====== Task data

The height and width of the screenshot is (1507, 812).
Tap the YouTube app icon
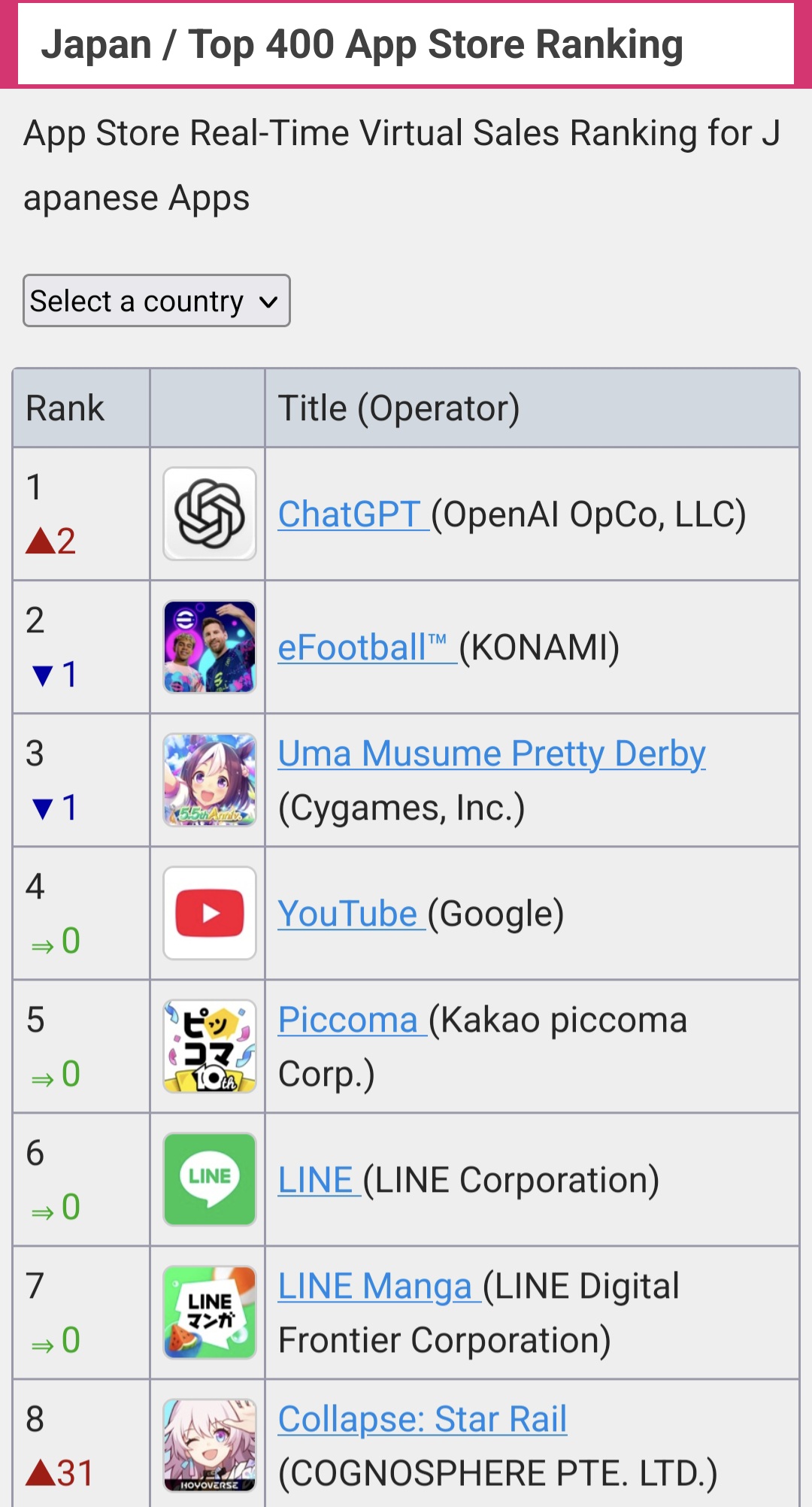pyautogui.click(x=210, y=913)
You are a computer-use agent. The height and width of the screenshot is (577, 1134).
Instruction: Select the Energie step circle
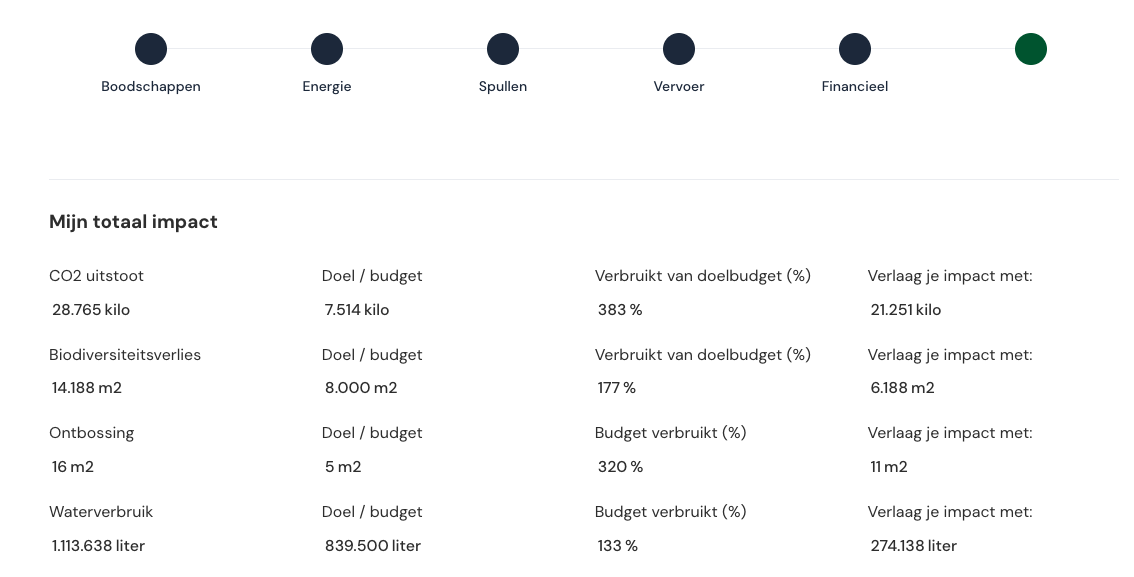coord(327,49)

============

__What you will do__
Switch "circle" to "marker" in everything from the line containing "You are a computer-use" down to the end of the entries, and give back only those lines with nothing else changed. Leave the pictures out of your answer.

__Task solution__
You are a computer-use agent. The height and width of the screenshot is (577, 1134).
Instruction: Select the Energie step marker
coord(327,49)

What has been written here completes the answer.